[Document text]
════
Status: active
When to use this runbook: monitoring, emergency-disabling, and troubleshooting the governed external-fetch pipeline that AI agents and workflows use to read live data through a registered
Ai::DataSource. For registering sources and rotating credentials, see data-sources.md (the Phase-0 registry runbook).
- Overview
- The fetch pipeline
- Models
- Interfaces — REST + MCP
- Monitoring & health
- Emergency disable — the per-source kill flag
- Quotas, per-agent fairness, cooldowns
- Cost attribution
- The hash-chained query log
- Troubleshooting
- Key files
- See also
Phase 1 adds a single governed fetch path on top of the Phase-0 registry. Every
outbound read goes through Ai::DataSources::QueryService, which composes the
data-source modules (adapters, signers, decoders, format detection,
normalization, the SSRF-guarded connection factory, the response cache) with the
shared reuse services (kill flag, quotas, circuit breaker, credential vault,
schema validation, PII redaction, audit hash chain, cost attribution) into one
pipeline.
════
[Data lines]
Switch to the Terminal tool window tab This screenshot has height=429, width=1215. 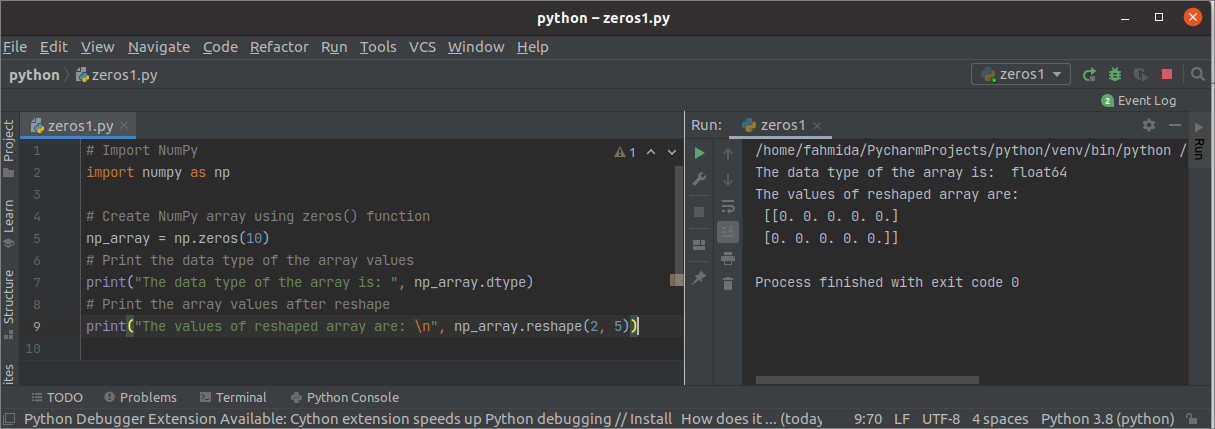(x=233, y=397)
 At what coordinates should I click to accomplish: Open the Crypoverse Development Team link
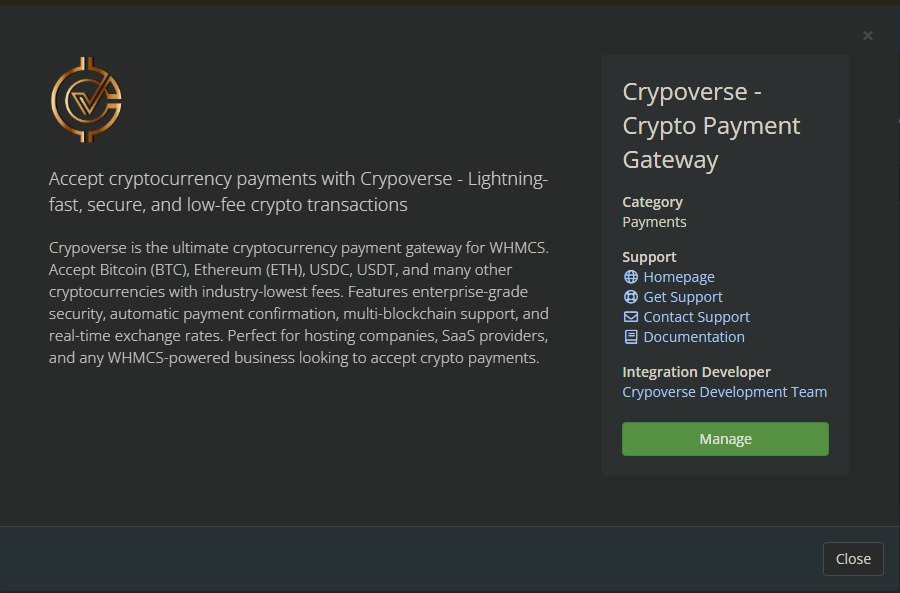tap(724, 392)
════
[What to work on]
1: Can you repeat everything in the fetch-pipeline runbook from "Status: active" down to "Phase-0 registry runbook)."?
2: Could you go on with the fetch-pipeline runbook from the point where it stops?

[Exercise answers]
1:
Status: active
When to use this runbook: monitoring, emergency-disabling, and troubleshooting the governed external-fetch pipeline that AI agents and workflows use to read live data through a registered
Ai::DataSource. For registering sources and rotating credentials, see data-sources.md (the Phase-0 registry runbook).

2:
The service never raises: every failure path is mapped to a FetchEnvelope
with success: false and a redacted error message. A source is identified by its
slug; an endpoint (the concrete URL + method + response shape) is a child
Ai::DataSourceEndpoint.
FetchEnvelope (the return shape callers and operators see):
{
success:, # Boolean
data:, # Array<Hash> — canonical, normalized records
provenance: {
slug:, endpoint_id:, fetched_at:, from_cache:, cache_age_seconds:,
response_sha256:, source_url:, # source_url is REDACTED
declared_vs_detected_content_type:, charset:, applied_encoding:,
schema_valid:, record_count:, anomalies: []
},
status:, # success | error | timeout | rate_limited | blocked | cached
duration_ms:, bytes:, error: # error nil on success; redacted otherwise
}
status is the fastest triage signal — it tells you which stage stopped the
fetch (see the troubleshooting map). provenance.anomalies
is the second signal: it accumulates tokens like content_type_mismatch,
schema_invalid, decode_error, http_<code>, rate_limited,
source_disabled as the pipeline runs.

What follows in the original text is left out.